▶ _Your goal_: Beginning with the first line of the entries below, quote each line until you reach and include the line with "This screenshot has height=530, width=980.".

▶ _Source records_:
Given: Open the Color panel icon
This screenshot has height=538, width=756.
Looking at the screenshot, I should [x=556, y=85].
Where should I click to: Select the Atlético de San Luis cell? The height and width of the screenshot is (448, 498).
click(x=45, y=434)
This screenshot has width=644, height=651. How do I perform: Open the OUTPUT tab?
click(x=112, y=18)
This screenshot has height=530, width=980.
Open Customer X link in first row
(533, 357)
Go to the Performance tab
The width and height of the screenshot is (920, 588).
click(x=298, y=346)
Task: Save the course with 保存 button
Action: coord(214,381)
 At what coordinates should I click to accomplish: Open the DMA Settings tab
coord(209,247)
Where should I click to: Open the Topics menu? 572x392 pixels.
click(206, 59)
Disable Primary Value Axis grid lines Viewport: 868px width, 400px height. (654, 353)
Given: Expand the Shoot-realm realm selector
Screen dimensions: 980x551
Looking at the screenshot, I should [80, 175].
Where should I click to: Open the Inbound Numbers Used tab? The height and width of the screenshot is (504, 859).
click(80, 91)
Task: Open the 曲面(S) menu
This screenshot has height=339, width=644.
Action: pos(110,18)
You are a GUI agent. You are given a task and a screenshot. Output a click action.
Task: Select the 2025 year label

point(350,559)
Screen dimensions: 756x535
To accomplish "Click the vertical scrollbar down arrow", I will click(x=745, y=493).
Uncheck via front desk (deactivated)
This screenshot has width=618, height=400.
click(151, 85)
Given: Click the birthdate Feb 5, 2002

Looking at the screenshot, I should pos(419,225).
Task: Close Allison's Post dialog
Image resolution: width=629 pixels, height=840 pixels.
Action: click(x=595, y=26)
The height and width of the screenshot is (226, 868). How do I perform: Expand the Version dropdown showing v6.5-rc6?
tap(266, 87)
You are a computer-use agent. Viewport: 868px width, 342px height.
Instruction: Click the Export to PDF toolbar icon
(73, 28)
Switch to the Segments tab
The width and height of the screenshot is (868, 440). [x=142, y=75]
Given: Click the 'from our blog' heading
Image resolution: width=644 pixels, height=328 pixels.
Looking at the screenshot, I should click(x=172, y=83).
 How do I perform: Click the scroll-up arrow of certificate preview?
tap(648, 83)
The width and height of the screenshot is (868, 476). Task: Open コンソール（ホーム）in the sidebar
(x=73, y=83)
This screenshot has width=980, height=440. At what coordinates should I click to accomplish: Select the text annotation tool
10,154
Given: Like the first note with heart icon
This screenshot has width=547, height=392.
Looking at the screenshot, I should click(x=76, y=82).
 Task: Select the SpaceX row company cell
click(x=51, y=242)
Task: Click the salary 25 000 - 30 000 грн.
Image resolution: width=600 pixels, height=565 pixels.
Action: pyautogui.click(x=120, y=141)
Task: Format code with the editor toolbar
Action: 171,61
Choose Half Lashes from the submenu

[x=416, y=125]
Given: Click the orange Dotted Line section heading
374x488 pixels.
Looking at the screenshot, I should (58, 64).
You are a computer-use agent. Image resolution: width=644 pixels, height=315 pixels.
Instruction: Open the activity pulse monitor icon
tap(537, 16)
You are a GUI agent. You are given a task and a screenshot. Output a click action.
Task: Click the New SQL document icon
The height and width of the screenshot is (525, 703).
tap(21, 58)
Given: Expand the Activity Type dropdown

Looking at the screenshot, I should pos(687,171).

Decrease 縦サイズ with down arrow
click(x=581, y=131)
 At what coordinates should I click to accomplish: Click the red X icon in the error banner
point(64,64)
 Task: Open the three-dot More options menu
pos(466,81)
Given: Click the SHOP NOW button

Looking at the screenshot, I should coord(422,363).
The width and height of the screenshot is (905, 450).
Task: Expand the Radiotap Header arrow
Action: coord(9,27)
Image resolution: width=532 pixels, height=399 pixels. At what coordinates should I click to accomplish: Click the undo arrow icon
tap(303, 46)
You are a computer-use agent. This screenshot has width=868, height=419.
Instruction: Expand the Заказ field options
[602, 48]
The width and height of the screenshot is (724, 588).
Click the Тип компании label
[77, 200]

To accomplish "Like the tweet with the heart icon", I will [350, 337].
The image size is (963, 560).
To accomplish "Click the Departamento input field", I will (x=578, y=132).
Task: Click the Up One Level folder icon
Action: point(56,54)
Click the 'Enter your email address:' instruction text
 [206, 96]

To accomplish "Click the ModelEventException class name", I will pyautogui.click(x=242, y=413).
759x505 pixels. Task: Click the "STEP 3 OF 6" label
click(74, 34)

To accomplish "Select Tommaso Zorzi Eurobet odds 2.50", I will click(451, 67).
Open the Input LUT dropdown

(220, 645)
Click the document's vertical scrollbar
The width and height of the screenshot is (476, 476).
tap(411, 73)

▶ _Solution for this task_:
Given: Open the Color panel icon
This screenshot has height=538, width=756.
Looking at the screenshot, I should [x=556, y=85].
Where should I click to: Select the Atlético de San Luis cell? The height and width of the screenshot is (448, 498).
click(x=45, y=434)
This screenshot has width=644, height=651. How do I perform: Open the OUTPUT tab?
click(x=112, y=18)
This screenshot has height=530, width=980.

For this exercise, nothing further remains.